Patients with symptoms characteristic of IBS should be referred to a gastroenterologist for further evaluation. The use of a food diary to identify and eliminate foods that are associated with symptoms, combined with the nurturing physician–patient relationship to avoid “doctor shopping” and episodic care, is the mainstay of treatment. Limiting caffeine, alcohol, fatty foods, and gas-producing vegetables is often helpful. Lactose or wheat gluten intolerance may be identified by the diary. If constipation is a major symptom, the consumption of 20 to 30 g of fiber or the use of osmotic laxatives such as lactulose is often useful. When diarrhea is a major symptom, antidiarrheals can be useful. Gas pain and cramping may be treated with antispasmodics such as dicyclomine and hyoscyamine.

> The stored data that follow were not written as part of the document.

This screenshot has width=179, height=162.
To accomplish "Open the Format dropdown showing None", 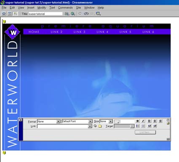I will (49, 121).
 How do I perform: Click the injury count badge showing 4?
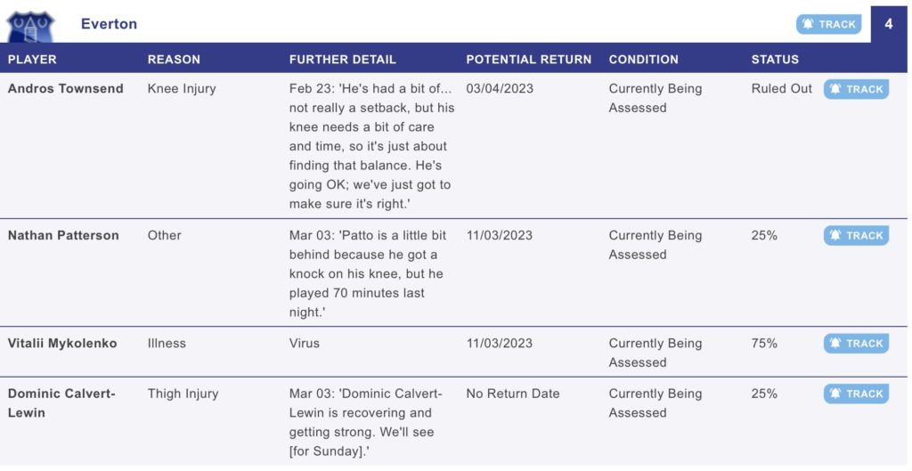[x=889, y=24]
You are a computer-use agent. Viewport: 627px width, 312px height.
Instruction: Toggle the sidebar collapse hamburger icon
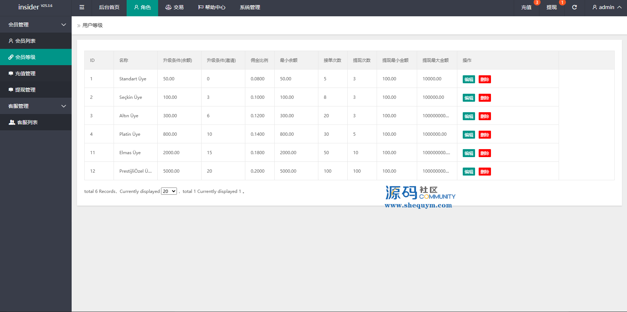[x=82, y=7]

Treatments for interstitial cystitis include dietary modification, intravesical agents, and oral agents aimed at decreasing inflammation and pain signals. As with IBS, caffeine, alcohol, artificial sweeteners, and acidic foods should be eliminated. Dimethyl sulfoxide is the only drug approved for direct bladder instillation to treat interstitial cystitis, although many physicians treat with a combination of anti-inflammatory and analgesic medications. Oral agents include antihistamines, tricyclic antidepressants, and pentosan polysulfate, a glycosaminoglycan analogue that may help reestablish the disrupted mucosa of the bladder.
Surgical Therapies
Surgical therapies, such as hysterectomy, should be performed only after nongynecologic causes have been ruled out. Hysterectomy is very effective in relieving pain arising from the uterus and may also improve symptoms in women without identifiable uterine pathology.
Other Therapies
Alternate treatment modalities such as transcutaneous electrical nerve stimulation, biofeedback, nerve blocks, laser ablation of the uterosacral ligaments, and presacral neurectomy may be used, as appropriate. Adding psychotherapy to medical treatment of chronic pelvic pain appears to improve response over that of medical treatment alone and should be considered. In some cases, the goal in treatment may not be a cure, that is, elimination of the chronic pain but, rather, successful management of the symptoms to allow maximal function and quality of life.
FOLLOW-UP
Patients being treated for pelvic pain (dysmenorrhea or chronic pain states) should be carefully monitored for success and the possibility of complications from the therapy. Patients on oral contraceptives for the first time should be asked to return for follow-up after 2 months and again after 6 months. Once successful therapy is established, routine periodic health maintenance visits should continue. Patients with chronic pelvic pain should be encouraged to return for follow-up on a periodic basis, rather than only when pain is present, thus avoiding reinforcing pain behavior as a means to an end.
Clinical Follow-Up
This patient’s history is typical of primary dysmenorrhea. Based on this determination, the patient was started on nonsteroidal anti-inflammatory therapy. The patient experienced immediate improvement in her cramps and coincidentally noted a slight reduction in her menstrual flow.